## Problem to work on
Whenever "button" appears in a line, please copy that line from the data.
-- Data to use follows --
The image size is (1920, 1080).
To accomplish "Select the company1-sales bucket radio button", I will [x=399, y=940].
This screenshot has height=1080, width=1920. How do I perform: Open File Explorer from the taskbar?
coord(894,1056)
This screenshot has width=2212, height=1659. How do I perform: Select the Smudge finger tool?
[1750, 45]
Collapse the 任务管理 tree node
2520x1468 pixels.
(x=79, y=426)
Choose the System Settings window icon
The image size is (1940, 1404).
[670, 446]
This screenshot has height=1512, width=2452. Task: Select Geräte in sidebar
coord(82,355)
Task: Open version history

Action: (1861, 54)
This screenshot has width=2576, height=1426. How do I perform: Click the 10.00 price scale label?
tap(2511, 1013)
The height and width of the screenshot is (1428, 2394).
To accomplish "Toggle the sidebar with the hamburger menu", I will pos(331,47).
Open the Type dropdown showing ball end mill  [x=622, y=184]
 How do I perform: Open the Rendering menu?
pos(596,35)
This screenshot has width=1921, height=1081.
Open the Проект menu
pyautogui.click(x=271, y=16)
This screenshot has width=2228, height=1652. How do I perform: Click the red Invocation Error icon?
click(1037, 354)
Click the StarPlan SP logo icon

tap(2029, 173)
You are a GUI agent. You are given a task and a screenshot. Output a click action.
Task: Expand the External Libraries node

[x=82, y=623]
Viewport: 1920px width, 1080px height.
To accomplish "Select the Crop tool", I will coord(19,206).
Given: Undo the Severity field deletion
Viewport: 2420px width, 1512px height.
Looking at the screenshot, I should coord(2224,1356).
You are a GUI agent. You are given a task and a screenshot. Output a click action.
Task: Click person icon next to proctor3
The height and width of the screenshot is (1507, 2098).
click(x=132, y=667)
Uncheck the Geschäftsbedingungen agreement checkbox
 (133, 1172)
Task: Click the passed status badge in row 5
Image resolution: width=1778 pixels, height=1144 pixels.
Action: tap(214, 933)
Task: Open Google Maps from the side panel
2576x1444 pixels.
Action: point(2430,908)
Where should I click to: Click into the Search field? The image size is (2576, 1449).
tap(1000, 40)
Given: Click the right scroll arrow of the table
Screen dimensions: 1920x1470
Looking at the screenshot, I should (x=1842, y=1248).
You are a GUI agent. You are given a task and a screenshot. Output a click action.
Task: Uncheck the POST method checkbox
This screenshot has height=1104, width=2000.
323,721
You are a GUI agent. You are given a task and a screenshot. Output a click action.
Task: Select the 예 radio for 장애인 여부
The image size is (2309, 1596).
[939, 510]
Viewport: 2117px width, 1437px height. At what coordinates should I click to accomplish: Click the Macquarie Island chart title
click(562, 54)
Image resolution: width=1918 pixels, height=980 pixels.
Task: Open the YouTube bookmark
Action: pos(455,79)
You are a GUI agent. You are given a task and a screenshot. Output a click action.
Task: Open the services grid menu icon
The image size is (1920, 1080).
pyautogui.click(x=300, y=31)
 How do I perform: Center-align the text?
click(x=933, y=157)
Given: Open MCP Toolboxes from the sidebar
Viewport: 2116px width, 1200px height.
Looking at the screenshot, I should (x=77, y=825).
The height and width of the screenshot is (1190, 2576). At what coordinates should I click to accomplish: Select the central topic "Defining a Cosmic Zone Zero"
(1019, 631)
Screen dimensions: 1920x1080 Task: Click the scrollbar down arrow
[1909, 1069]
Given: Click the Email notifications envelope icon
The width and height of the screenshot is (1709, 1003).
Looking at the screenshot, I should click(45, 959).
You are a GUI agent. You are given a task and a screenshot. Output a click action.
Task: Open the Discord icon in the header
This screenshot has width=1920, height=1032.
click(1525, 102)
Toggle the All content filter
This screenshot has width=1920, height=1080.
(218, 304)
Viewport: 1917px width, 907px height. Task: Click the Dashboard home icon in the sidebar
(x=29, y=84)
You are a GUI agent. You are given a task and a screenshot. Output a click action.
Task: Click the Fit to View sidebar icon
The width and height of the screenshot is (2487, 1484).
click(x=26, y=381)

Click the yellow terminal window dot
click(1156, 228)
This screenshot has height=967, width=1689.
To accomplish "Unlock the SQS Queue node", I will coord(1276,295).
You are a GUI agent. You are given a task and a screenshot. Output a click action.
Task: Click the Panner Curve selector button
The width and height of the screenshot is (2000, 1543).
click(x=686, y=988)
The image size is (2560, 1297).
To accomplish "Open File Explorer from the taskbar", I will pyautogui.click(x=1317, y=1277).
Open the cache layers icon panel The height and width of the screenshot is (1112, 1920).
-- Data to use concluded --
## Output of the exercise
To accomplish "Select the company1-sales bucket radio button", I will [x=399, y=940].
Task: Click the Panner Curve selector button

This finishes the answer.